== Page text

Katzenberg Hillfort (Spätrömische Höhenbefestigung Katzenberg or Römerwarte Mayen) is a Roman refuge fort near Mayen in Germany dating to the 4th century.

The fortification on the Katzenberg hill was built around 300 AD after the Roman limes had been overrun and Germanic tribes had invaded and plundered the Roman Empire (the so-called Limesfall). The inhabitants of the Roman vicus, which was located on the site of the present-day town of Mayen, could escape to the fort in time of danger. At that time, town walls were built around the provincial capitals of Trier, Cologne and Mainz, as well as around smaller places like Koblenz or Andernach. The Katzenberg was the largest of about 60 Late Roman hillforts which were constructed in the Eifel and Hunsrück regions. They were used for about 70 years and then, after a 30-year pause, used again, in some cases until about 450 AD. On the uppermost crest of the hill is a small military outpost, the lower-lying open areas were probably used by the civilian population in the event of a threat. The fort covered an area of 1.2 hectares.

====
== Extracted material

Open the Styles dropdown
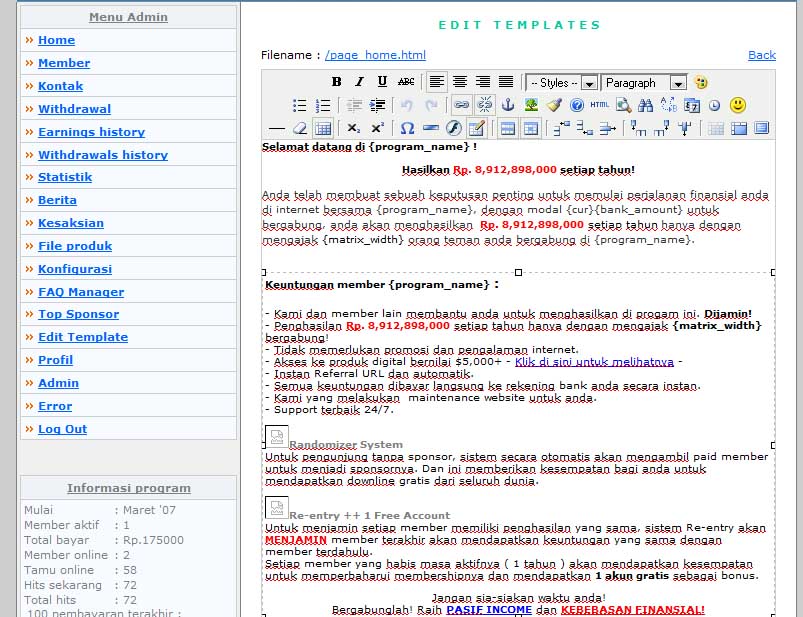The height and width of the screenshot is (617, 803). 562,83
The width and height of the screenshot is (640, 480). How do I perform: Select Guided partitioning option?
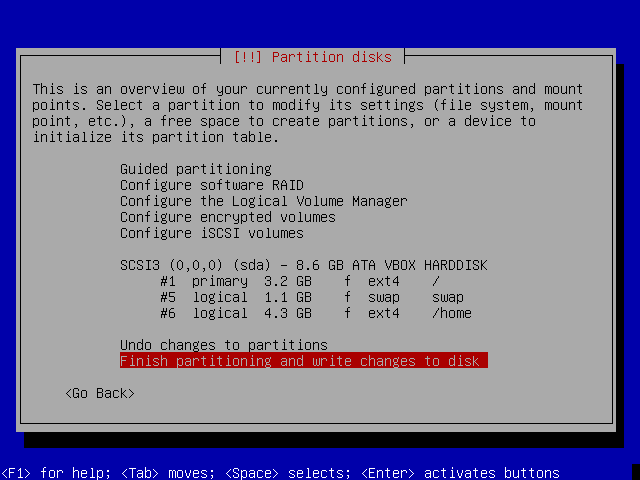point(195,169)
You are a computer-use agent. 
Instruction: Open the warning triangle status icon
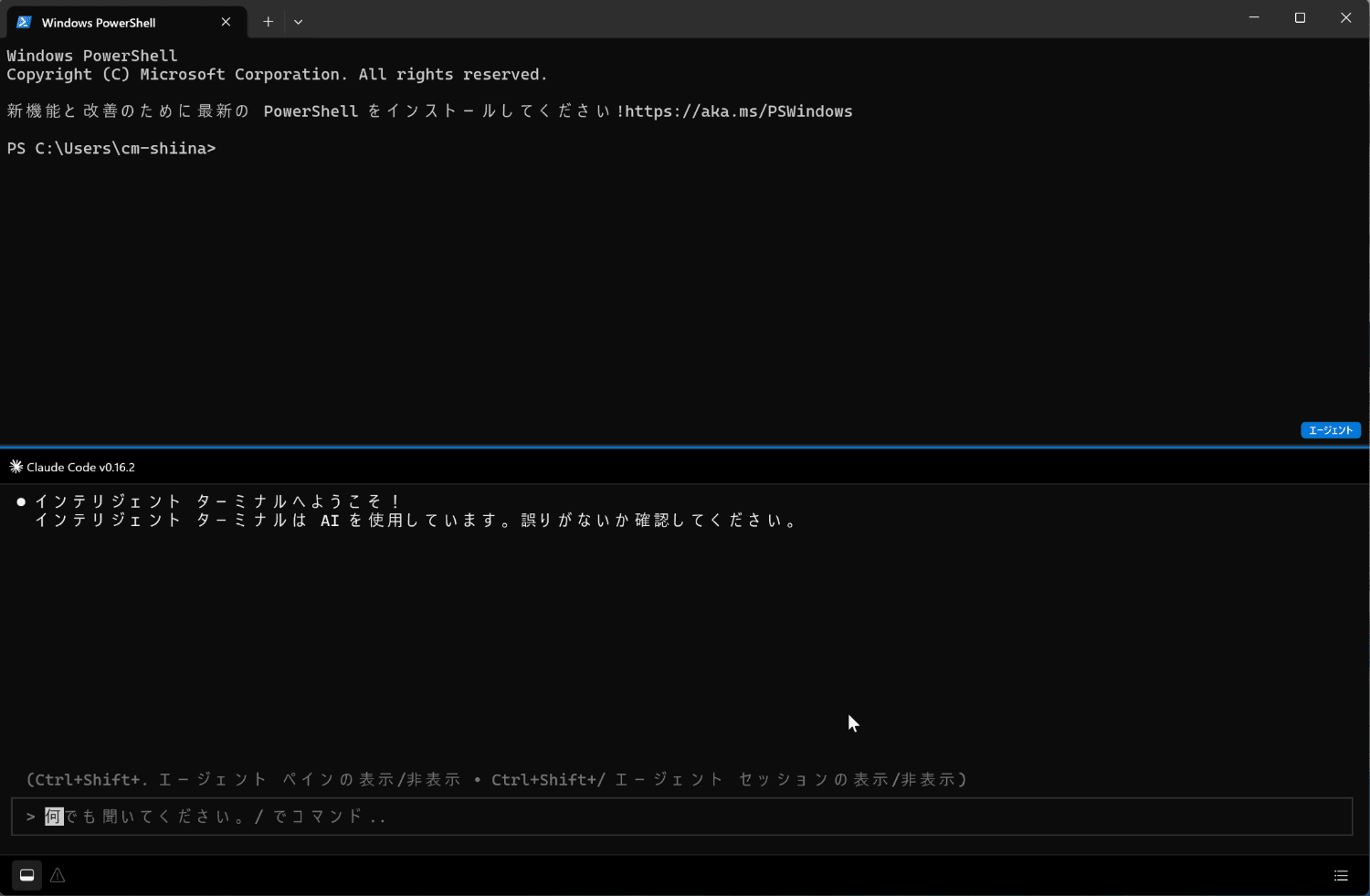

====

Problem 1 – Rewrite the paragraph of the Katzenberg Hillfort text that begins "The fortification on the Katzenberg hill" as a bulleted list, keeping its main facts.
Problem 2 – Write the next part of the Katzenberg Hillfort text, picking up after its last sentence.

Expected answer 1 –
- The fort on the Katzenberg hill was built around 300 AD, after the Roman limes was overrun and Germanic tribes invaded and plundered the Roman Empire (the Limesfall).
- Inhabitants of the Roman vicus on the site of present-day Mayen could flee to the fort in times of danger.
- In the same period, town walls went up around the provincial capitals of Trier, Cologne and Mainz and around smaller places such as Koblenz and Andernach.
- The Katzenberg was the largest of about 60 Late Roman hillforts built in the Eifel and Hunsrück regions.
- These forts were used for about 70 years and then, after a 30-year pause, used again, in some cases until about 450 AD.
- A small military outpost stood on the hill's uppermost crest, and civilians probably used the lower open areas when threatened.
- The fort covered 1.2 hectares.

Expected answer 2 –
The remains of the Late Roman hillfort were discovered around 1900 and excavated for the first time between 1907 and 1932. After a long pause, excavations were re-started in 1997 as part of the Volcano Park project. The finds were archaeologically investigated in Koblenz and the town of Mayen under the direction of the state office for cultural heritage.

For the history of handicrafts the roofing finds were especially important. The roof slates found in the round towers were, surprisingly, shaped like scales, something which was rare in Roman times.

In 2000, parts of the defensive wall and two round towers were reconstructed on original foundations of the walls. On the remains of the old military station on the hilltop, which had underfloor heating in the form of a hypocaust, a protective structure was built. All roofs were covered in slates in the form of scales and hexagons (for protection).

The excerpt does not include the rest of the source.